Traços da Mãe África: Em busca de nossas raízes VIII
Alder Júlio Ferreira Calado
Damos prosseguimento à nossa breve incursão pelo universo literário africano, destacando algumas figuras proeminentes, nesse campo. Cuidamos, desta feita, de pôr em relevo alguns elementos bibliográficos do poeta angolano Agostinho Neto. Nasceu em 1922, em Catete, Angola, onde cursou seus estudos elementares e de nivel médio. Em razão da ausência, nas colônias, de escolas de ensino superior, teve, como vários de seus conterrâneos, que prosseguir seus estudos em Lisboa, onde cursou medicina.

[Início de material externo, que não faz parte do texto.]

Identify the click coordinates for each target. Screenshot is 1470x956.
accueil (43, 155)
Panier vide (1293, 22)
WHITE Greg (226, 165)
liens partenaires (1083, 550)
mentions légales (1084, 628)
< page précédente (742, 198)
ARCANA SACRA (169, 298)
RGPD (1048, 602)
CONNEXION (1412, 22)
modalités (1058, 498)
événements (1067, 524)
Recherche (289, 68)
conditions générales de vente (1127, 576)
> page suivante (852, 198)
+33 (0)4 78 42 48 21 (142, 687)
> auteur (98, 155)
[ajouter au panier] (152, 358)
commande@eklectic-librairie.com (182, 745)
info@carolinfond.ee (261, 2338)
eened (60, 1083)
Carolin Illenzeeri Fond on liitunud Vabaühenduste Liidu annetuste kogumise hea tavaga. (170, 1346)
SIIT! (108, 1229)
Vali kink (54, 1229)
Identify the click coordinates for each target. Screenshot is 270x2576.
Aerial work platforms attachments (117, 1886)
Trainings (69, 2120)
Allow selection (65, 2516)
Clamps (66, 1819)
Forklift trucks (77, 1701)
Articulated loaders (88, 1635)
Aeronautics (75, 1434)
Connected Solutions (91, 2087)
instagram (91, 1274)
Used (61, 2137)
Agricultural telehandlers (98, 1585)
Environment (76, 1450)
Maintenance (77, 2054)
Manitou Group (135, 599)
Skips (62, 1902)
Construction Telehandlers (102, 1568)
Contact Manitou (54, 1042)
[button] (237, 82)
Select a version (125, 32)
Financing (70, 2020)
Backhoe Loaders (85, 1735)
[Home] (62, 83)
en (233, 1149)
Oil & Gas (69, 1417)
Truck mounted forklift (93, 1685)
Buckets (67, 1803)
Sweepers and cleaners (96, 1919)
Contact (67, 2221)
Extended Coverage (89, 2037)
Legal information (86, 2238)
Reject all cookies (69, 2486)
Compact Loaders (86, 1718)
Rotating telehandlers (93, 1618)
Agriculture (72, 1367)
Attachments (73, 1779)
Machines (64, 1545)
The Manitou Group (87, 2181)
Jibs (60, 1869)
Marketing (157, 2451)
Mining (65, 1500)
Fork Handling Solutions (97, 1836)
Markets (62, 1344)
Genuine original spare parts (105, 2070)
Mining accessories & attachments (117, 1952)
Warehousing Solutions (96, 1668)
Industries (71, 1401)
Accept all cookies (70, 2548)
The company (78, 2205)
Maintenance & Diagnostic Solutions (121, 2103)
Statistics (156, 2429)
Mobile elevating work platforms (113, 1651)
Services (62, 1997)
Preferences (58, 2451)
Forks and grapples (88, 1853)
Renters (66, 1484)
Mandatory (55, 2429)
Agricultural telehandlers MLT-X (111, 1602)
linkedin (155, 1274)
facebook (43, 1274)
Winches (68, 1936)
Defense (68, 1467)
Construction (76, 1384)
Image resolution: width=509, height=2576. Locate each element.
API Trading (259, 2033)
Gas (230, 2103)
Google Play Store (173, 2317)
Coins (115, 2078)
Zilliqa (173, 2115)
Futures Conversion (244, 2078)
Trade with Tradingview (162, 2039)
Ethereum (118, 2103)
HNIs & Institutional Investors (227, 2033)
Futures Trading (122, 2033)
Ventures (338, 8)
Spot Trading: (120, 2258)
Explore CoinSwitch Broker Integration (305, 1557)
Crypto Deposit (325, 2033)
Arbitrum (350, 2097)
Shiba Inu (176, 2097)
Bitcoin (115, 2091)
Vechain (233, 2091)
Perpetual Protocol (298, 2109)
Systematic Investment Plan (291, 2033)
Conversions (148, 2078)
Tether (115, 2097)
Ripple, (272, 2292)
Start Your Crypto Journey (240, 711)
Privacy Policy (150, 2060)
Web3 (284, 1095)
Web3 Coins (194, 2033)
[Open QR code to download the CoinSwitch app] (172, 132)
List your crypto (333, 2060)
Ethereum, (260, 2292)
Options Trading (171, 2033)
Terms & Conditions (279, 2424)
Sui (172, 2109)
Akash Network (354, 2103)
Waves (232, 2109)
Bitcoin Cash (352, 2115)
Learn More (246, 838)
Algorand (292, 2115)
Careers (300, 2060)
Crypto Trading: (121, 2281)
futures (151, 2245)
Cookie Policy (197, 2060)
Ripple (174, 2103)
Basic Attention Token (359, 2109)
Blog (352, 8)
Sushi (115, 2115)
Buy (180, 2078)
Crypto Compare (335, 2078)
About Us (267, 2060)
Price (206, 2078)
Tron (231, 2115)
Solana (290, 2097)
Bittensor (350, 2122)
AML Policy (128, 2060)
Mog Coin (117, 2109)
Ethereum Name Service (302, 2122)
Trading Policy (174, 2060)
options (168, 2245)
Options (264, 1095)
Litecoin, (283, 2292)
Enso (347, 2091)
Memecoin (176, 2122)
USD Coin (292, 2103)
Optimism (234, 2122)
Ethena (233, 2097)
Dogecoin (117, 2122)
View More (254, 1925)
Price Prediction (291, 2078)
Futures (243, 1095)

Ainda estudante, não tardaria a engajar-se no movimento pela emancipação de sua terra e de sua Gente, razão pela qual teve que amargar a prisão, da qual, movido pelo sonho de Liberdade, conseguiria fugir, para integrar, mais tarde, o Movimento Popular pela Libertação da Angola - MPLA, do qual seria eleito presidente. Como presidente também seria eleito da República Popular de Angola, após sua emancipação, em 1975. Bastem esses elementos biográficos para se ter uma idéia da natureza predominante de sua produção literária: o compromisso político de libertação de Angola e dos Angolanos, da África e dos Africanos.
Juntamente com personalidades como Lúcia Lara e Orlando de Albuquerque, viria a fundar a revista Movimento, em 1950. Nela e em tantos outros periódicos publicou sua vasta produção poética.
Agostinha Neto costumava externar sua inquietação quanto à função política exercida pela língua, na produção literária. Guardava, a propósito, uma posição crítica diante do que chamava de “literatura aculturada”, por entender que, mesmo quando aborda uma temática anticolonialista, “dependia de padrões europeus, sendo ela, de certo modo, um ramo da literatura portuguesa, tanto pela sua técnica como pela sua língua de composição” (cf. Hamilton, in África, Vol 7. Ano II Lisboa, Jan-Mar, Revista Trimestral, p. 211, 1980. Cit. por D. J. Cazombo, http://www.afropress.com/domingos02.htm).
Daí todo o seu empenho em valorizar e promover o uso das línguas nativas, como veículo adequado de comunicação do sentir, do pensar e do agir do escritor, visto que “por vezes, pega-se a ler ou a escutar um órgão da informação e eu fico, imediatamente, com a sensação de que não é pra mim que estão a falar. Não é para o povo de Angola. Está-se a falar para outra gente. Isso não pode ser”, chegando à conclusão de que “setor da cultura, o setor dos escritores, dos artistas plásticos, necessita de uma certa adaptação à realidade” (Ibidem).
De sua vasta produção poética, podemos mencionar: “Quitanda”, “Voz de Sangue”, “Mussanda Amigo”, “Contratados”, “Aspiração”, “Poesia Africana”, “Fogo e Ritmo”, “Kina-xixi”, “Noite”, “Consciencialização”, “Civilização Ocidental”, “Adeus à Hora da Largada”. Em “Quitandeira”, por exemplo, Agostinho Neto alude ao cotidiano de sofrimento e de sonho de uma vendedora de frutas, em sua luta pela sobrevivência, sendo por vezes forçada a também vender o corpo como meio de sobrevivência. O sonho de liberdade, porém, é uma constante em sua lida de quitandeira.
Este é o seu poema intitulado “Contratados”: “Longa fila de carregadores/ domina a estrada/ com os passos rápidos. / Sobre o dorso/ levam pesadas cargas./ Vão olhares longiquos/ corações medrosos/ braços fortes/ sorrisos profundos como águas profundas./ Largos meses os separam dos seus/ e vão cheios de saudades/ e de receio/ mas cantam./ Fatigados/ esgotados de trabalhos/ mas cantam./ Cheios de injustiças/ calados no imo das suas almas/ e cantam./ Com gritos de protestos/ mergulhados nas lágrimas do coração/ e cantam. /Lá vão/ perdem-se na/ distância/ na distância se perdem os seus cantos tristes, / Ah!/ eles cantam…”
Falecido em 1979, Agostinho Neto permanece vivo na memória do seu povo, tido como um dos intelectuais mais reverenciados, não apenas em Angola, nem somente na África. O mundo dos pobres lhe presta homenagem, sobretudo, pelo seu testemunho de poeta revolucionário comprometido com a causa dos oprimidos, e marcado por um admirável motivação ética, bem expressa em sua conhecida afirmação: “Não basta que seja pura e justa a nossa causa, é necessário que a pureza e a justiça existam dentro de nós”.